__What is expected__: Pull out every line in the records below that contains the word "Collapse", and copy each one in full.

======== Given records ========

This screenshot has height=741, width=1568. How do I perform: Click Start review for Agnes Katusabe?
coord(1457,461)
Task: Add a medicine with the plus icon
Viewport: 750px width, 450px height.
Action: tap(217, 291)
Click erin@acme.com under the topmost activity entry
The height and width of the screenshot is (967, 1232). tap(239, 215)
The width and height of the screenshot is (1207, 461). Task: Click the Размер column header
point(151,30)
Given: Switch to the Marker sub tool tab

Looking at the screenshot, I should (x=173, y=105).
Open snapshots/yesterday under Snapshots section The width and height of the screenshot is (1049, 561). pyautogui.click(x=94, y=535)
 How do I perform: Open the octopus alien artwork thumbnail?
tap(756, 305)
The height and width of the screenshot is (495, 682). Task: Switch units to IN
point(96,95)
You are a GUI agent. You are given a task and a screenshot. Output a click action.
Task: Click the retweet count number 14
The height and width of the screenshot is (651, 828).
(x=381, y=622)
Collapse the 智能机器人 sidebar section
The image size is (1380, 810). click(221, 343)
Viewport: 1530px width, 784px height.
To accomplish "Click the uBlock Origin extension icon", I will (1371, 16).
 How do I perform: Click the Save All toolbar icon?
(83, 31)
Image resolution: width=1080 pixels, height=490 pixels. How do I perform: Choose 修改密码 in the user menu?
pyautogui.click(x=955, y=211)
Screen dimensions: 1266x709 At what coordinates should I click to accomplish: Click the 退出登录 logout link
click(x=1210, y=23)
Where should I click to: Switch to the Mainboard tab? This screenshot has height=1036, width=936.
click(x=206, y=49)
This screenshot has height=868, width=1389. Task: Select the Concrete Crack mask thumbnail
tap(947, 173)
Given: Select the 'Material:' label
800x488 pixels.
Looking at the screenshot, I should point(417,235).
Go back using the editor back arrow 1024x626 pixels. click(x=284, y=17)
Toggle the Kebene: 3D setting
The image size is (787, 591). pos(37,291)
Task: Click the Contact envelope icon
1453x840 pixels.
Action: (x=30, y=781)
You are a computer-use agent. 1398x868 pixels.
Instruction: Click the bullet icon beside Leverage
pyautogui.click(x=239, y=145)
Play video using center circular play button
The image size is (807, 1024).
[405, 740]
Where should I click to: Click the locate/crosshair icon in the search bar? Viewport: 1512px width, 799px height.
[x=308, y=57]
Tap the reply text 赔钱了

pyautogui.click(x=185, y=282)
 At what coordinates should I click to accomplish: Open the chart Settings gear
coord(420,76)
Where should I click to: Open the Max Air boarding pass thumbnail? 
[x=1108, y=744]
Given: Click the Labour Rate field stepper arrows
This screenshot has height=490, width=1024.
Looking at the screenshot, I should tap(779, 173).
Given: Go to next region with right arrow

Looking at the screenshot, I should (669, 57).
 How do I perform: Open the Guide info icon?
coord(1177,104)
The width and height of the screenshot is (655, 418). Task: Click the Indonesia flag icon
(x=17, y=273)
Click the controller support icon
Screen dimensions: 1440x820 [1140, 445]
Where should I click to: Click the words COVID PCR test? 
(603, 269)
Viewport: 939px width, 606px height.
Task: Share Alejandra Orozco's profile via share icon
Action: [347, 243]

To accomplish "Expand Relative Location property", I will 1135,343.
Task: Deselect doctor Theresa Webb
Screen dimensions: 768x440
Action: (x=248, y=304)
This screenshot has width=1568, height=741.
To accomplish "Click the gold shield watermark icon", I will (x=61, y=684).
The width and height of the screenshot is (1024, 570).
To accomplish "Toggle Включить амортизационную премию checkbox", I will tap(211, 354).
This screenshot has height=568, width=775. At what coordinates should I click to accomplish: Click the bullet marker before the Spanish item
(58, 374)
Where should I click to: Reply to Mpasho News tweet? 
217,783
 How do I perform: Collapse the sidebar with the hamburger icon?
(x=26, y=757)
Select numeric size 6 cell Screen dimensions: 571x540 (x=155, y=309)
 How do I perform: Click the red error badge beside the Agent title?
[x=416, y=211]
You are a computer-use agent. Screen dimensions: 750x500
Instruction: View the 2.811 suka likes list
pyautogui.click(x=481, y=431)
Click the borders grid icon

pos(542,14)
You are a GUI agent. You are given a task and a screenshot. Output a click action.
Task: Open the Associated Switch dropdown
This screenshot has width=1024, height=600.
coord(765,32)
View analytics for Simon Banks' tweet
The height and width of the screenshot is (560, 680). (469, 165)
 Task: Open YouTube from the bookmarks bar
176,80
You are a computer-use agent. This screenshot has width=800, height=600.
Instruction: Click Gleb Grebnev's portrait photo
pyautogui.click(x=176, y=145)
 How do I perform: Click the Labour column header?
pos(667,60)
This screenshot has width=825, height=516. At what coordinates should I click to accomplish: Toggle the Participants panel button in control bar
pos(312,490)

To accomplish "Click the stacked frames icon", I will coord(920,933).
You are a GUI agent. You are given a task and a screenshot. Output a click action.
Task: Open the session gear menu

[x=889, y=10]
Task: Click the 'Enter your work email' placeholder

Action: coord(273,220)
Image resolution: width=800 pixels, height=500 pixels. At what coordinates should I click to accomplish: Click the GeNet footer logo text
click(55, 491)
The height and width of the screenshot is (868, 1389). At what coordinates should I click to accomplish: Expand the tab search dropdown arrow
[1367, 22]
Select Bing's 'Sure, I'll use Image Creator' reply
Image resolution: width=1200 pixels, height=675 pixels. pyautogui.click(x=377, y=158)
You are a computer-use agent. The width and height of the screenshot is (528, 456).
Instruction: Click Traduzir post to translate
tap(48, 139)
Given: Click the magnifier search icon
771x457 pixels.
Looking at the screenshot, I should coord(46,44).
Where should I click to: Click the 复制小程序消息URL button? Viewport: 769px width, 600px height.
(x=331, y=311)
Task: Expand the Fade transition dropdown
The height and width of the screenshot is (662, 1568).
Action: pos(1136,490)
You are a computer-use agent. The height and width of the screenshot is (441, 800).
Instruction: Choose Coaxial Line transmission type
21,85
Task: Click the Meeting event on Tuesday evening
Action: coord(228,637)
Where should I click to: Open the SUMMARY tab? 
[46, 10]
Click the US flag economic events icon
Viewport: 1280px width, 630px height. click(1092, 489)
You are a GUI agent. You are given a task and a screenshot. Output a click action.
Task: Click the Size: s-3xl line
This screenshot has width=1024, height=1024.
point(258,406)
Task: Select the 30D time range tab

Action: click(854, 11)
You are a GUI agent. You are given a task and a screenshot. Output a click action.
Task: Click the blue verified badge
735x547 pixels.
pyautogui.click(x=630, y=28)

========

__Answer__:
Collapse the 智能机器人 sidebar section
 How do I perform: Collapse the sidebar with the hamburger icon?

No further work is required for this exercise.